Source document.

..........

County suing over retirement board’s actions, withholding payment
By Sam Womack/Staff Writer
Santa Barbara County is suing the county retirement board and withholding payment of a supplemental health benefit to retirees until the conditions set forth in the lawsuit are met.
County officials had told the Santa Barbara County Board of Retirement that it would not take over payment of the health benefit unless two conditions were met.
The Retirement Board voted at the end of May to relinquish control of the nontaxed supplemental health benefit to the county, but it did not address the county’s conditions.
The lawsuit, which was filed June 13, included the Retirement Board’s rejection of a county proposal to create a 401(h) program and its actions regarding appropriately funding and allocating reserve accounts with “excess earnings,” according to Alan Blakeboro, counsel for the Board of Retirement and county CEO Mike Brown.
“Santa Barbara County has taken legal action to help resolve financial and legal issues related to the retirement medical program run by Santa Barbara County Employee Retirement Services,” Brown said.
The county offered to take control of paying a nontaxed health premium subsidy of $15 a month per year of service with the condition of a 401(h) program and that the Retirement Board stop transferring “excess earnings” to reserve accounts, Brown said.
The $15 health benefit subsidizes health care costs for retirees already on a budget and perhaps struggling with physical ailments, said Oscar Peters, administrator for the Santa Barbara County Employee Retirement Services (SBCERS).

..........

Stored items:
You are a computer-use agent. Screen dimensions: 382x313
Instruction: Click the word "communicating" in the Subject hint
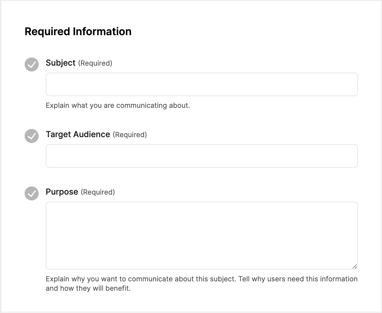coord(137,106)
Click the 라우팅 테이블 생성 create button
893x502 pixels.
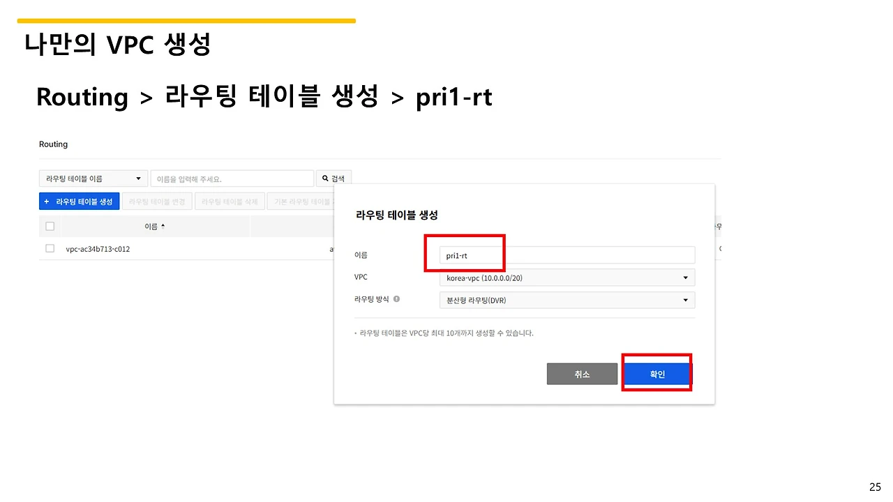pos(79,201)
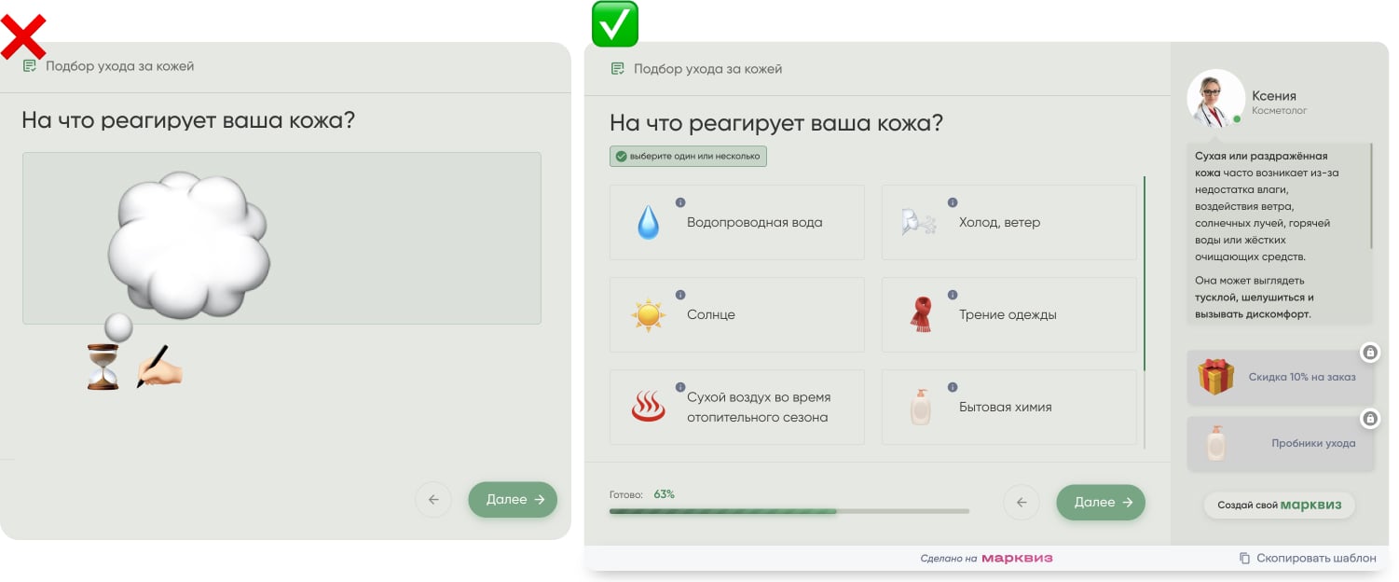Select the water drop icon for tap water
The image size is (1399, 582).
(648, 222)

..........

Things to do.
A – In the article on the county's retirement board lawsuit, condense the paragraph beginning "The county offered to take control" into a short bulleted list that keeps its main facts.
B – Carry on the article about the county's lawsuit against the retirement board, starting after its final sentence.

Responses by task.
A –
- The county offered to take over paying a nontaxed health premium subsidy of $15 a month per year of service.
- Condition one: a 401(h) program.
- Condition two: the Retirement Board stops transferring "excess earnings" to reserve accounts.
- Source: Brown.

B –
“What we are most concerned with right now is that retirees not be harmed by this dispute,” Blakeboro said.
The lawsuit swiftly followed a May 28 Retirement Board meeting where the trustees voted to stop providing the benefit directly to retirees, and instead have the county pay the monthly insurance subsidy out beginning July 1, without addressing any of the other conditions set by the county.
One member, 4th District Supervisor Joni Gray, recused herself from the discussion and vote.
The county plan was presented to the Retirement Board in January, outlining conditions the county wished to place on a potential 401(h) account, but the board found cause to believe that the plan was “inappropriate,” Peters said.
The Board of Retirement Trustees was informed more than two years ago that its method of paying health insurance subsidies to its retirees was “likely not in compliance with federal tax laws” and must be changed, according to the staff report presented at the May meeting.
For the last several years, SBCERS has been paying the nontaxed health premium subsidy of $15 a month per year of service to retired members out of a reserve fund that held approximately $93 million as of June 2007.
Brown said the Retirement Board could continue paying the health benefit because not complying with federal tax laws “didn’t bother them until a month ago.”
However, Peters said the Retirement Board would deliver the benefit, but it would be taxed.
In order to help mitigate the cost of administering the health benefits, the Retirement Board created a $78.4 million reserve fund that would earn interest to be used to pay the benefit. The board also stipulated at the May 28 meeting that the fund could also be used if the county is ever unable to pay retirees’ supplemental health benefits.
This reserve fund and others were deemed “illegal,” Brown said, because the Retirement Board places funds in reserve even when it has hit a deficit. County rates are set by SBCERS.
“This non-legislative body is taking money out of people’s pockets,” Brown said.
Counsel for the Retirement Board Alan Blakeboro said SBCERS intends to vigorously contest the lawsuit because it has acted based on statutory and constitutional authority.
The retirement board also controls a $4 a month per year of service payment for retirees not participating in the county’s medical plan. This supplemental benefit would still be controlled by the retirement board because it is taxed and not specifically designated for health needs.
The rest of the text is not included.